Activity
Nothing but the lines from the one containing "Given: Click the MM birth month field" to the final line of the entries should appear, copied exactly and without pictures.

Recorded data

*** Begin section ***

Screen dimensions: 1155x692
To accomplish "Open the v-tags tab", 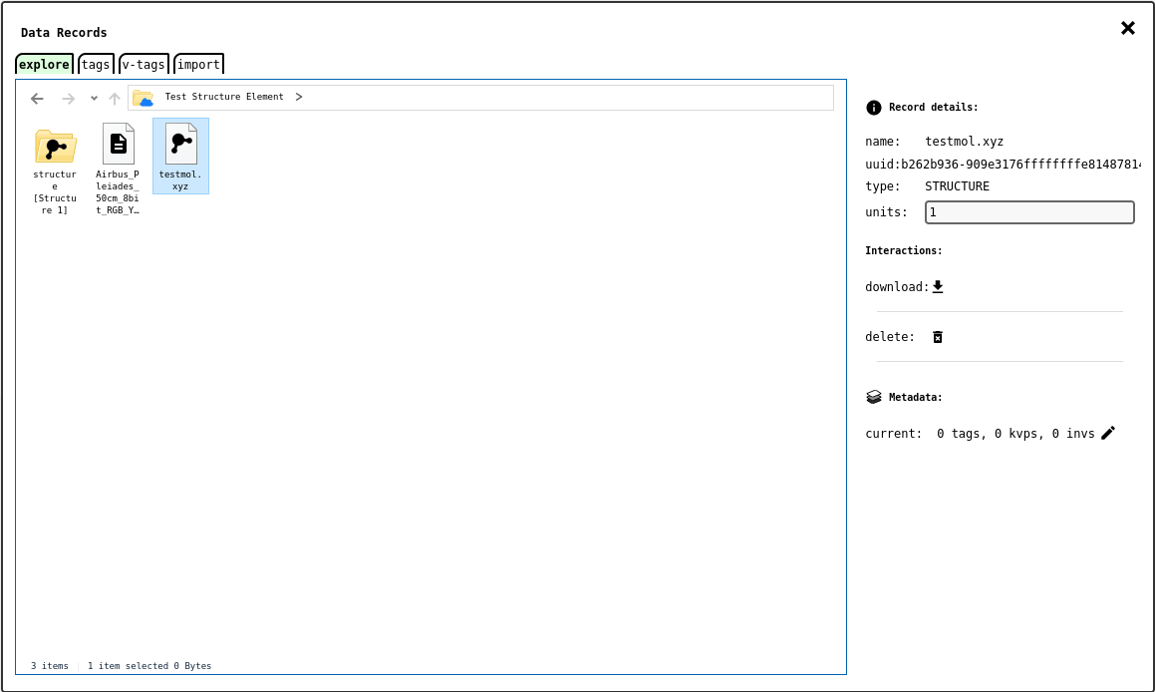I will [x=144, y=65].
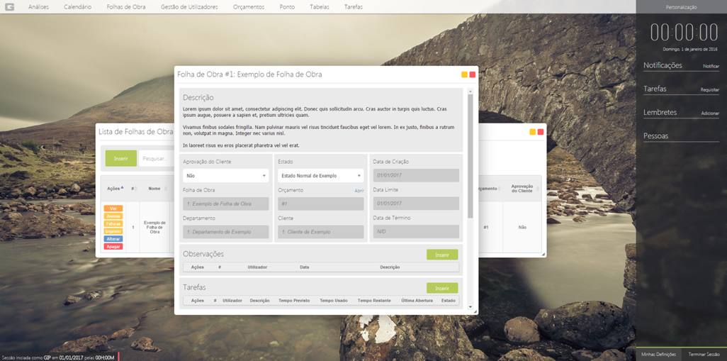Click the G logo icon in top-left corner
Image resolution: width=727 pixels, height=361 pixels.
pos(9,7)
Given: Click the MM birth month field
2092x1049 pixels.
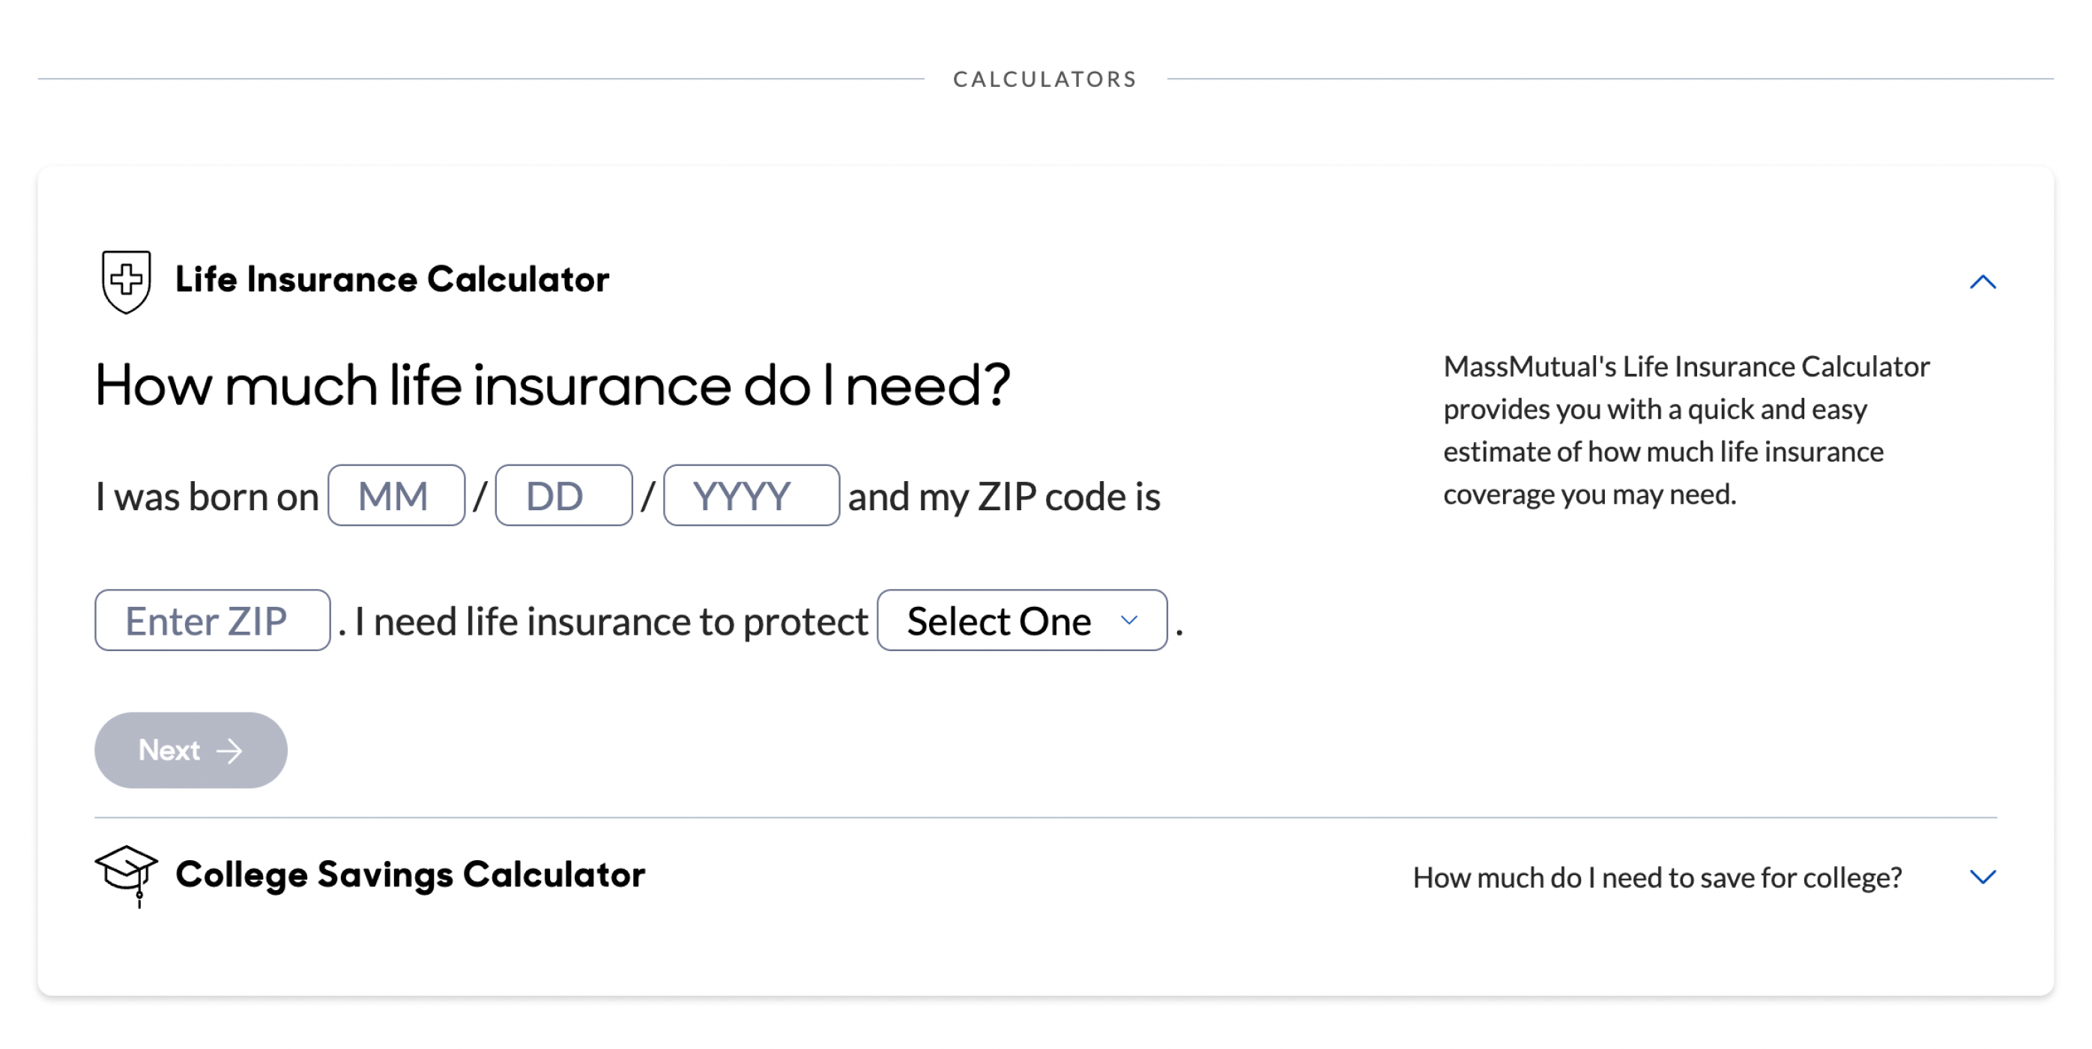Looking at the screenshot, I should (x=396, y=495).
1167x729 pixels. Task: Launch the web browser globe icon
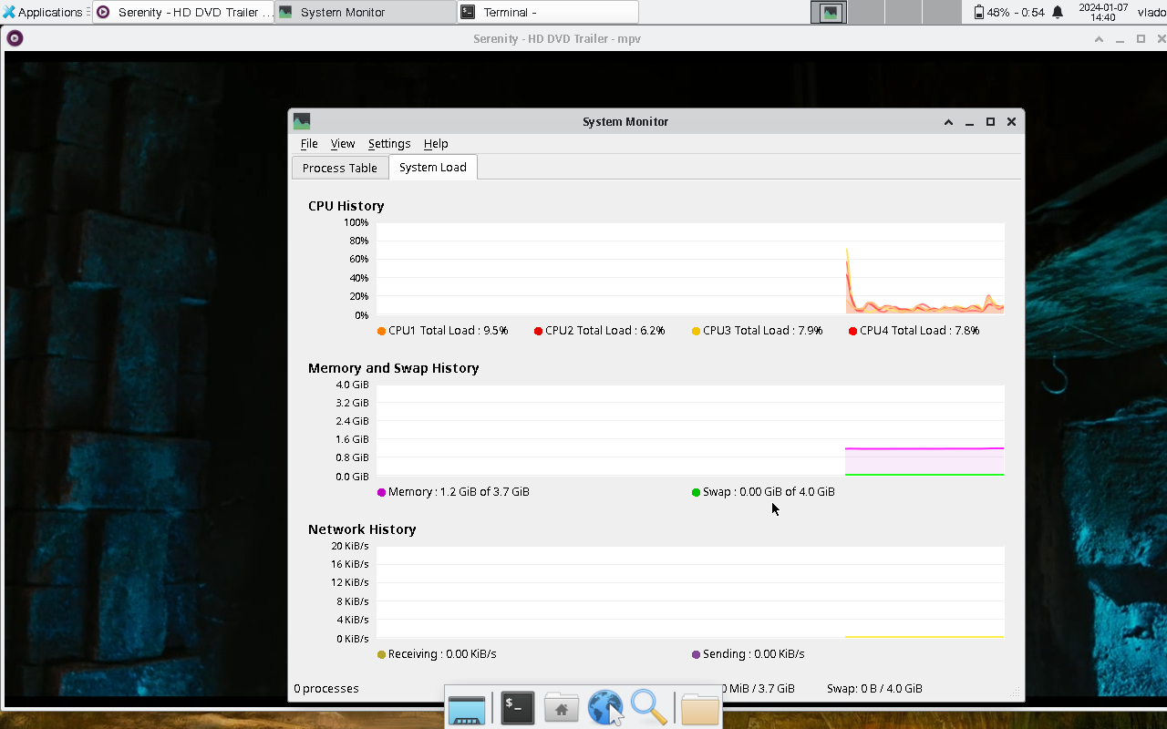605,708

*** End section ***

Solution
Given: Click the MM birth month field
2092x1049 pixels.
Looking at the screenshot, I should (x=396, y=495).
1167x729 pixels. Task: Launch the web browser globe icon
605,708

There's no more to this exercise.